- [Exercise directions]
In the LDN summer edition introduction, how much does London's creative sector deliver to the Treasury in net tax contributions per person?

“For this special summer edition of LDN, we look at London through a cultural lens. Numerous news releases offer contrasting views on the capital’s visitor economy but one thing is clear – the city is home to a determined cultural sector full of creativity and energy. While a grey, drizzly summer might dampen the spirits, through its vibrant streets, parks, theatres, restaurants, galleries, club, museums, shops, may we continue to see in colour.
The great English essayist Samuel Johnson wrote that ‘for there is in London all that life can afford.’ As a relatively new Londoner, all it had to offer went way beyond just a place for me to seek work. Despite its unquestionably steep affordability challenges, the buzz of London remains a thrill. Yet this is a time when Londoners themselves face similar challenges in affording all the life this capital offers. And this comes when the city’s cultural offer is still recovering from the pandemic, buffeted by Brexit, changing societal tastes and politics. I’ve come to appreciate London as a global city in my short time here - not just in its culture and diversity, but in its unique experiences of life too.
Walking through the centre of London on a Friday night, you would not necessarily believe it was facing so many threats on different fronts. But recent research from City Hall unpacked the challenges London’s cultural and creative sectors face. What’s clear is that the city’s hegemony as a leading tourist destination cannot be taken for granted – nor the contribution it makes to the nation as a whole. That same piece of GLA research finds that the capital’s creative sector delivers net tax contributions of £4,300 per person to the Treasury – yet under the name of ‘levelling up’ key government arts funding has been shifted away from the city, potentially putting at risk the ‘crown jewels’ that make this city so special. As has been commented on by a number of major businesses and city leaders, by sticking with the so-called ‘tourist tax’, the Government are driving key overseas visitors into the arms of competitor cities. Despite evidence that abolishing VAT free shopping for tourists actually costs the Treasury money, the Government are refusing to budge.
Next week, the LDN team will be taking a short summer break, but we’ll be back on 23 August for your usual roundup!”
We hope you enjoy this edition and if you don't already, do follow us on Twitter, Instagram and Linkedin. You can also visit our website for more information on LCA’s team, services, and clients.

- [Data records]
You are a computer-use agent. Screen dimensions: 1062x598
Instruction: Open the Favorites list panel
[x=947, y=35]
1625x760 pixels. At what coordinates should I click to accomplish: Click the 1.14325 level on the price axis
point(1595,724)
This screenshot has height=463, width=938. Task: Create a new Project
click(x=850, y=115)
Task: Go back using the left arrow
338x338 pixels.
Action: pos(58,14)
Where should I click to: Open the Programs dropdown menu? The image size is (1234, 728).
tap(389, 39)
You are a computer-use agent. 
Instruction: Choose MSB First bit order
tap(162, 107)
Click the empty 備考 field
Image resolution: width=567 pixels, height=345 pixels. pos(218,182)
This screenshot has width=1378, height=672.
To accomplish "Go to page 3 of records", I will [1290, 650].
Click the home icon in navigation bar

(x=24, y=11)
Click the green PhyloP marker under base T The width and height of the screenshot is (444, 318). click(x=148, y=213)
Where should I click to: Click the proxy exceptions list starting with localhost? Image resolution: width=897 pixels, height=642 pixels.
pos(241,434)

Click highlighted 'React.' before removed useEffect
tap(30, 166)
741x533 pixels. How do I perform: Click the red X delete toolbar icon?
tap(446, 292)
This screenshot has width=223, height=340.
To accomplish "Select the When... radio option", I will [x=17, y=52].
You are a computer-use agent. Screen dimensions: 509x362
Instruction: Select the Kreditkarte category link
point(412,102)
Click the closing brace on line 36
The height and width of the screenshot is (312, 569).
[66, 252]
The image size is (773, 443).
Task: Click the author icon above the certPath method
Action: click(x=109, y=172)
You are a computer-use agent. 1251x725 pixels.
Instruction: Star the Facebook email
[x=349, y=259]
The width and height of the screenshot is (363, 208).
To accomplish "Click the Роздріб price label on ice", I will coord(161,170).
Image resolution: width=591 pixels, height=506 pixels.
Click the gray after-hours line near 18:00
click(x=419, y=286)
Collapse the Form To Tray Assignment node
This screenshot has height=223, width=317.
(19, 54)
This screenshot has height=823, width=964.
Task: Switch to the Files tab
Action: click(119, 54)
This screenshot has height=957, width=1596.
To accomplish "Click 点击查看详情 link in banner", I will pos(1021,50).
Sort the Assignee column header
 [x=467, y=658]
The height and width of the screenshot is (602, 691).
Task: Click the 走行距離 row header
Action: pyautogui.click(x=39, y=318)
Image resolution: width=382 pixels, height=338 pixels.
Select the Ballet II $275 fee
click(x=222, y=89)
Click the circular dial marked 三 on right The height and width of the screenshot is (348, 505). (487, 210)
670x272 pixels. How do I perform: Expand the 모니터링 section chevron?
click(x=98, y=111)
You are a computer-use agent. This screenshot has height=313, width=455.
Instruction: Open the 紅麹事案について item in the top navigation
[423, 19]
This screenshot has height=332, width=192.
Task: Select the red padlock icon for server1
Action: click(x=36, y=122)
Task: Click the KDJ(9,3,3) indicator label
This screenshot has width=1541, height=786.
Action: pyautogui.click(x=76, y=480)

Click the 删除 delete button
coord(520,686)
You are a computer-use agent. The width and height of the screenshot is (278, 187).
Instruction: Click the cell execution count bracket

- [Response box]
£4,300 per person.